Review: Buffalo DriveStation DDR provides a boost over a typical hard drive

Buffalo’s newest external desktop hard drive, the DriveStation DDR HD-GDU3, offers the large storage capacity of a hard drive with the speed similar to a solid-state drive (SSD). Buffalo does this by pairing a 2TB hard drive with a 1GB DDR3 RAM cache—Buffalo says that the cache makes file transfer speeds “up to 2.3 [times] faster.”

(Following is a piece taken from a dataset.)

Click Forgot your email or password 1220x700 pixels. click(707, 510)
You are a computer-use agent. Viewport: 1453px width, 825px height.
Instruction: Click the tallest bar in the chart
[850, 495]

Macworld Lab ran the DriveStation DDR through a benchmark gauntlet and found that Buffalo’s creative caching method did increase the drive’s write speeds, but we weren’t able to replicate the 2.3 times faster claim. We clocked the DriveStation DDR at a speedy 225.6 MBps in our read tests. We also removed the hard drive mechanism from the enclosure to see what the difference would be without the cache and got a speed of 178.1 MBps—the RAM cache provided a 27 percent speed boost.

ROBERT CARDIN

In terms of write speed, the DriveStation DDR outperformed comparable USB 3.0 drives, such as the 3TB CalDigit AV Pro and the 1TB Seagate Backup Plus. However, while the drive’s write speeds increased with the cache in place, repeated tests showed that file read times actually decreased slightly, from 180.4 to a slower 150.1 MBps, a decrease in read speeds of nearly 17 percent. These results remained consistent even when we attached the RAM cache to a test SSD; write times increased while read times decreased. So while writing files to the drive will be a faster with the RAM, accessing data from the drive will not.

The DriveStation is best for somebody wanting to set up on his or her desk and never move. It requires its included external power adapter to operate. And while the drive isn’t light at 2.2 pounds, it’s plastic casing is not exactly heavy-duty. When held, the drive feels flimsy—the side panels of the casing bend inward without much force, and the case seems to pick up fingerprints and smudges easily.